Task to complete: Write out each record below exactly, but not the pictures.

(Stored records)

§

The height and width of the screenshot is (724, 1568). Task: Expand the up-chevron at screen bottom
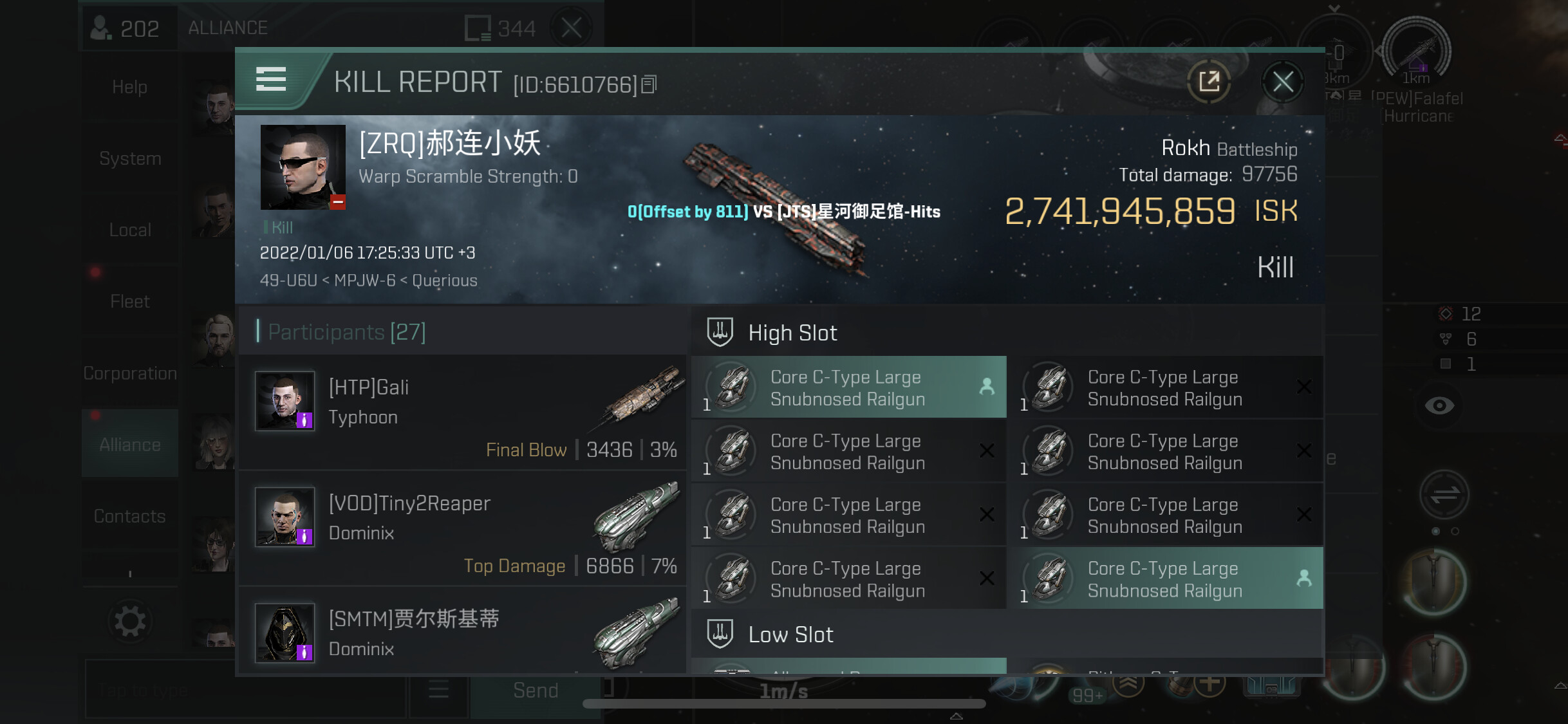[x=957, y=716]
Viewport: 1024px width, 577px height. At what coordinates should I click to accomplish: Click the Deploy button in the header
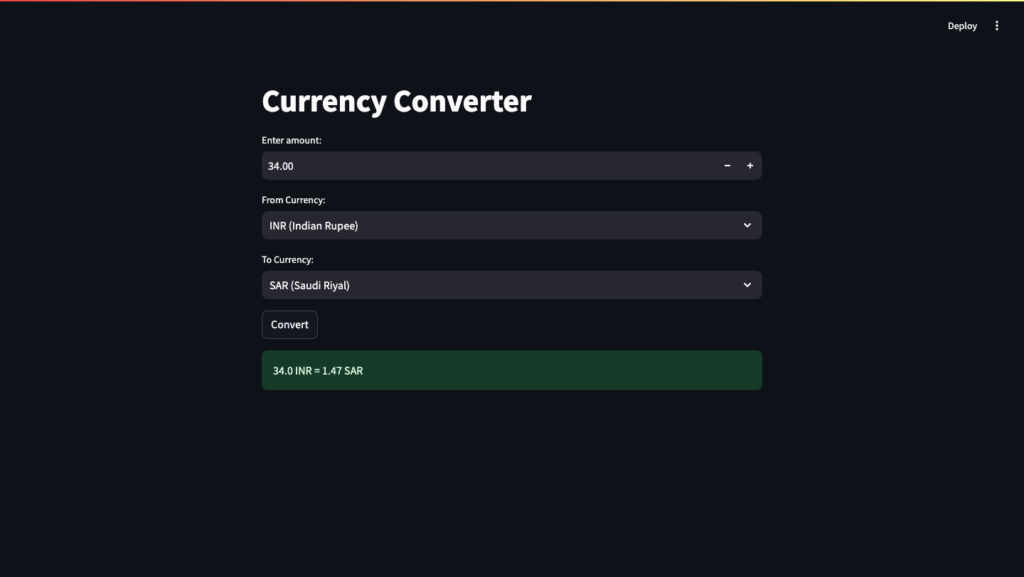[961, 25]
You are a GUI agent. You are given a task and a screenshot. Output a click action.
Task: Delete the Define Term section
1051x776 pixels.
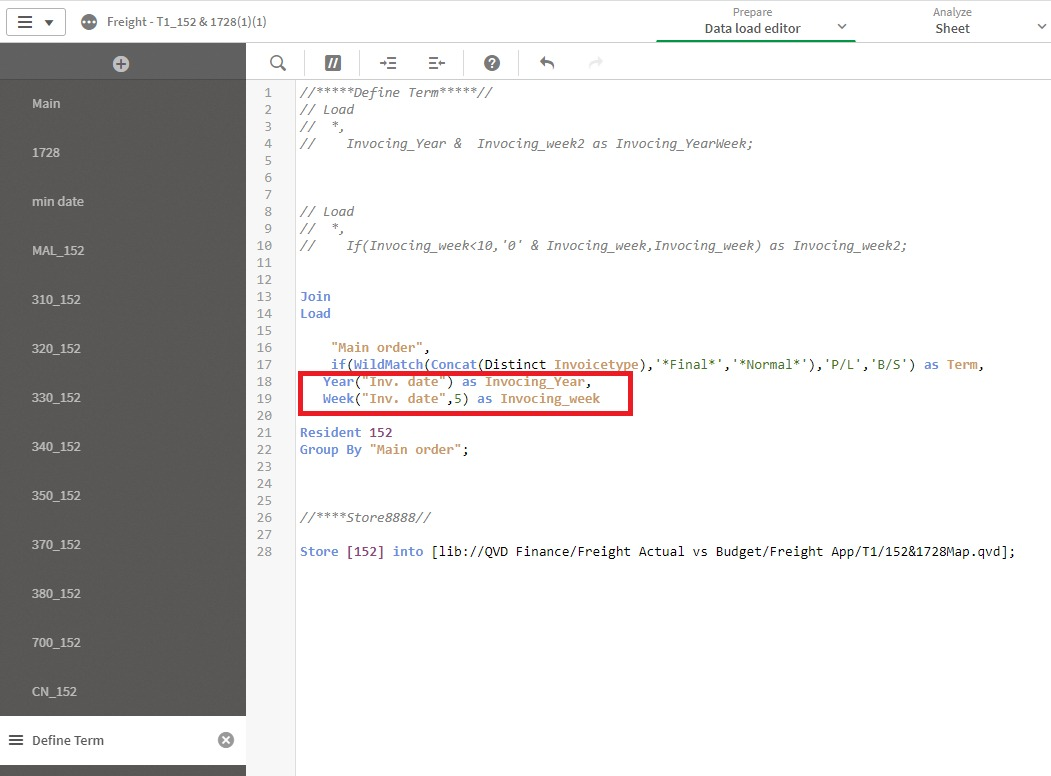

§

Response to the task:
The height and width of the screenshot is (724, 1568). Task: Expand the up-chevron at screen bottom
[x=957, y=716]
Viewport: 1024px width, 577px height. At what coordinates should I click to accomplish: Click the Deploy button in the header
[961, 25]
You are a GUI agent. You are given a task and a screenshot. Output a click action.
Task: Delete the Define Term section
1051x776 pixels.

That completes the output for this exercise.